- **Exercise instructions**: Please copy out each entry, word for word.

- **Data provided**:
------------------------------------------------
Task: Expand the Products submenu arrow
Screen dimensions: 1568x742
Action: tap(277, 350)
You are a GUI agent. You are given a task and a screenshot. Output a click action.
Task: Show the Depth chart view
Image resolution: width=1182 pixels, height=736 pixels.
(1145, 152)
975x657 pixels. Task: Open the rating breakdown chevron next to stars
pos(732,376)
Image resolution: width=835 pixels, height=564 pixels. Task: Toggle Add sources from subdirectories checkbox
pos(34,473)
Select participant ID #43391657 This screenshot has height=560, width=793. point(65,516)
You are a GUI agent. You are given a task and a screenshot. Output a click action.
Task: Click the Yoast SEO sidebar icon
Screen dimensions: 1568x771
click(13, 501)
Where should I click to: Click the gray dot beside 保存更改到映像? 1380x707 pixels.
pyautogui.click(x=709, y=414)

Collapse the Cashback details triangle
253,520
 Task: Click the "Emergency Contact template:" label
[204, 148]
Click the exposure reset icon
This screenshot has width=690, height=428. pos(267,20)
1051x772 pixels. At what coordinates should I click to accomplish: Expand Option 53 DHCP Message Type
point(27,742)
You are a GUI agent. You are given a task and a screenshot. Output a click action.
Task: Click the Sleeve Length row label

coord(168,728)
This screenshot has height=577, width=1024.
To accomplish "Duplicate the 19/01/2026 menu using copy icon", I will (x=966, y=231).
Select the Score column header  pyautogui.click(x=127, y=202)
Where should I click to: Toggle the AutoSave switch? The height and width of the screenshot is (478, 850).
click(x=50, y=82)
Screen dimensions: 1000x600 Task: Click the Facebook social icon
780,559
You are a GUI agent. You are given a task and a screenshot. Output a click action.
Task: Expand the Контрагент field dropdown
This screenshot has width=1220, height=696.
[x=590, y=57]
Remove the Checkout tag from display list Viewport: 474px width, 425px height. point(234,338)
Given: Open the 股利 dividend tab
------------------------------------------------
- **Solution for this problem**:
Task: Expand the Products submenu arrow
Screen dimensions: 1568x742
Action: tap(277, 350)
You are a GUI agent. You are given a task and a screenshot. Output a click action.
Task: Show the Depth chart view
Image resolution: width=1182 pixels, height=736 pixels.
(1145, 152)
975x657 pixels. Task: Open the rating breakdown chevron next to stars
pos(732,376)
Image resolution: width=835 pixels, height=564 pixels. Task: Toggle Add sources from subdirectories checkbox
pos(34,473)
Select participant ID #43391657 This screenshot has height=560, width=793. point(65,516)
You are a GUI agent. You are given a task and a screenshot. Output a click action.
Task: Click the Yoast SEO sidebar icon
Screen dimensions: 1568x771
click(13, 501)
Where should I click to: Click the gray dot beside 保存更改到映像? 1380x707 pixels.
pyautogui.click(x=709, y=414)

Collapse the Cashback details triangle
253,520
 Task: Click the "Emergency Contact template:" label
[204, 148]
Click the exposure reset icon
This screenshot has width=690, height=428. pos(267,20)
1051x772 pixels. At what coordinates should I click to accomplish: Expand Option 53 DHCP Message Type
point(27,742)
You are a GUI agent. You are given a task and a screenshot. Output a click action.
Task: Click the Sleeve Length row label

coord(168,728)
This screenshot has height=577, width=1024.
To accomplish "Duplicate the 19/01/2026 menu using copy icon", I will (x=966, y=231).
Select the Score column header  pyautogui.click(x=127, y=202)
Where should I click to: Toggle the AutoSave switch? The height and width of the screenshot is (478, 850).
click(x=50, y=82)
Screen dimensions: 1000x600 Task: Click the Facebook social icon
780,559
You are a GUI agent. You are given a task and a screenshot. Output a click action.
Task: Expand the Контрагент field dropdown
This screenshot has width=1220, height=696.
[x=590, y=57]
Remove the Checkout tag from display list Viewport: 474px width, 425px height. point(234,338)
Given: Open the 股利 dividend tab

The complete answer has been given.